From the line that contains "This screenshot has" to the end of the entries, copy each line exactly, though the pictures stay out.

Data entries
────────────────────────────────────────

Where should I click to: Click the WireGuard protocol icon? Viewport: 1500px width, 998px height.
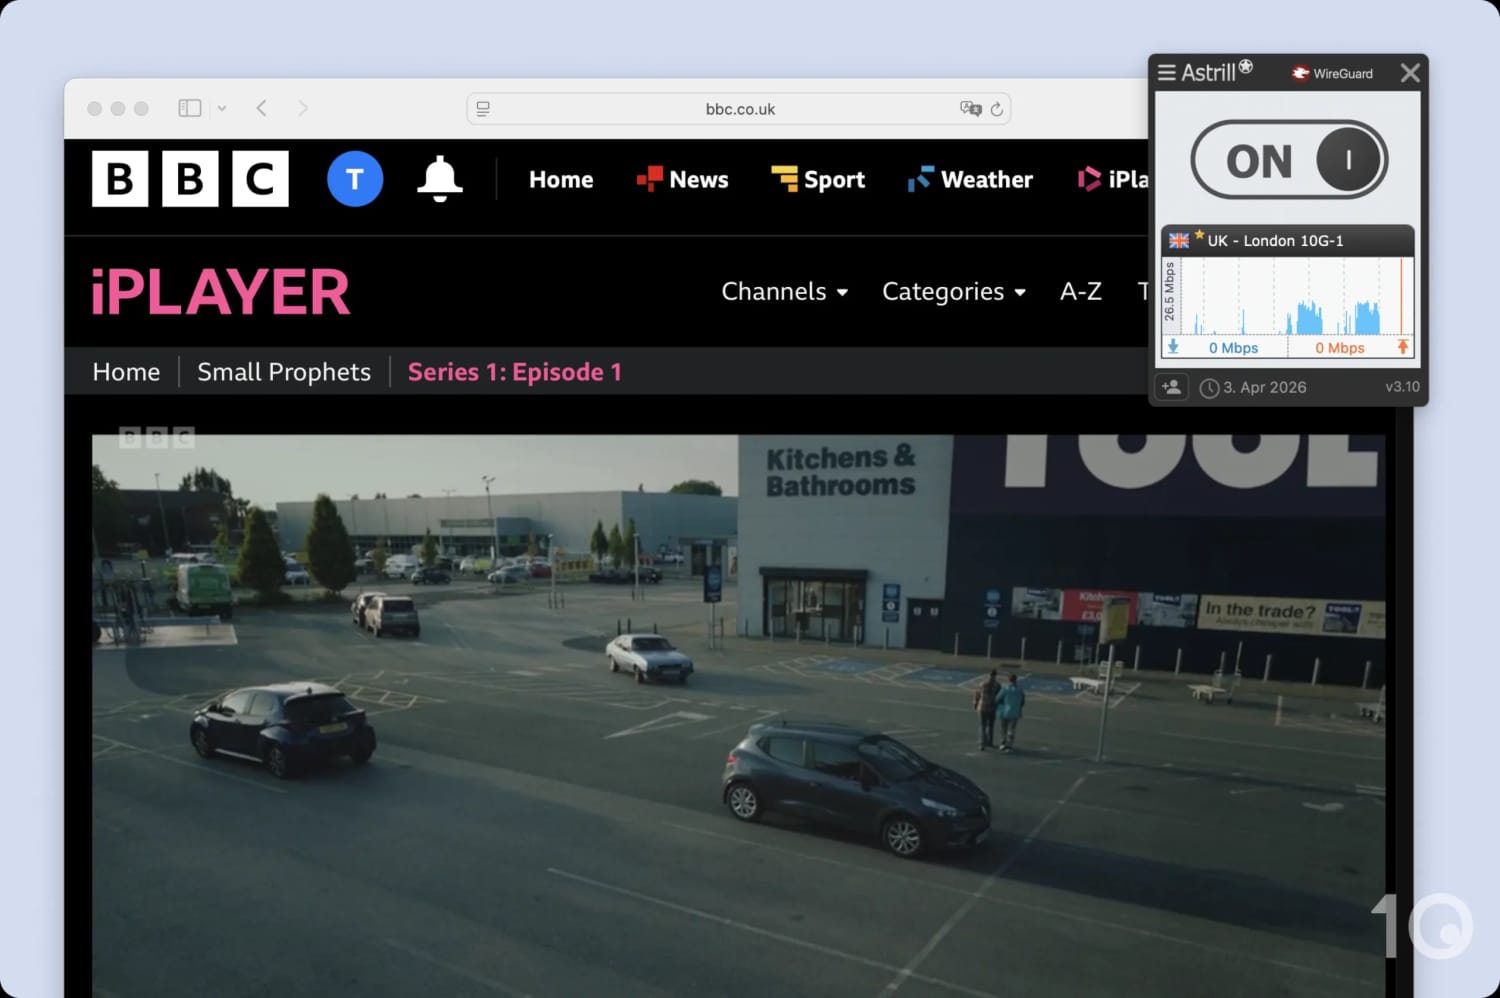[x=1299, y=72]
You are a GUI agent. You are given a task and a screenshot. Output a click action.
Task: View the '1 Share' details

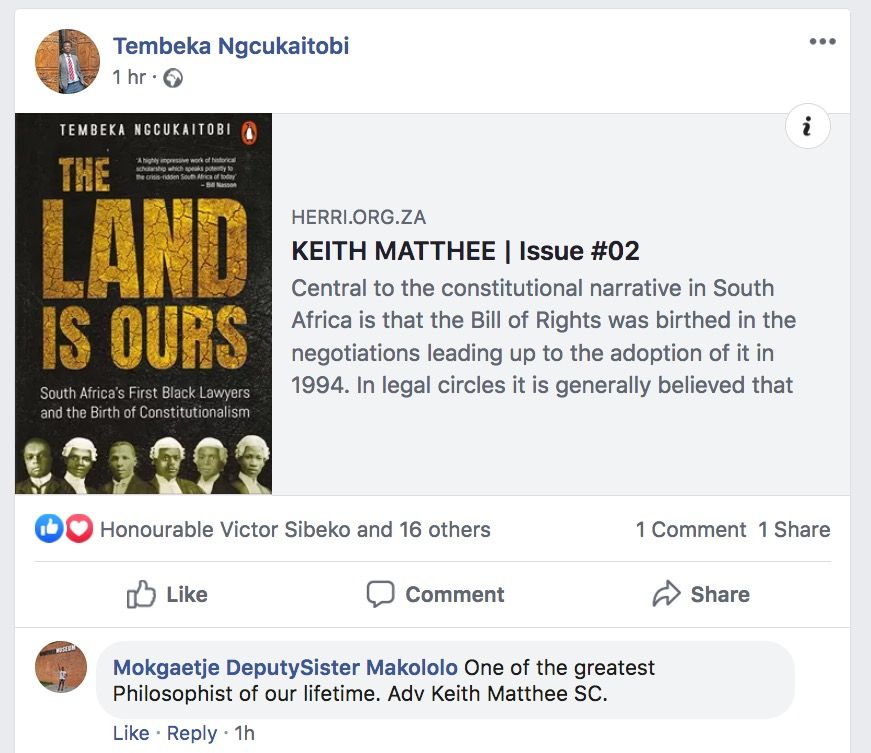(794, 530)
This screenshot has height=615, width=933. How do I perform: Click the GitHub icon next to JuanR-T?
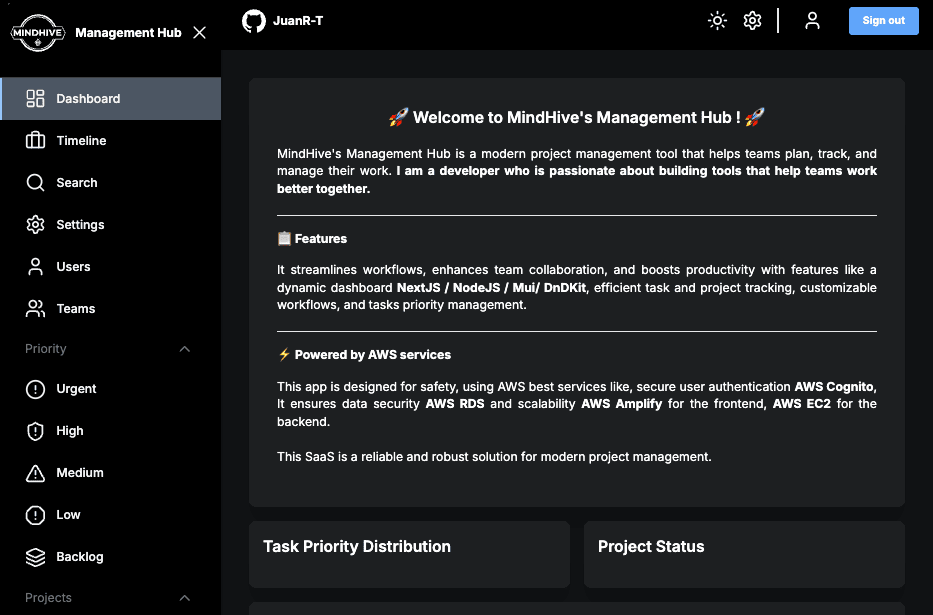(254, 21)
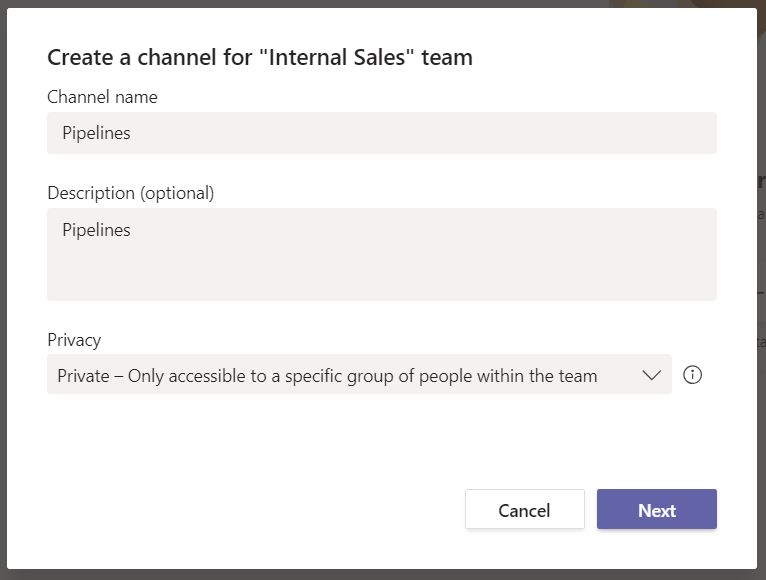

────────────────────────────────────────

_Task result_
This screenshot has height=615, width=933. How do I perform: Click the GitHub icon next to JuanR-T?
(254, 21)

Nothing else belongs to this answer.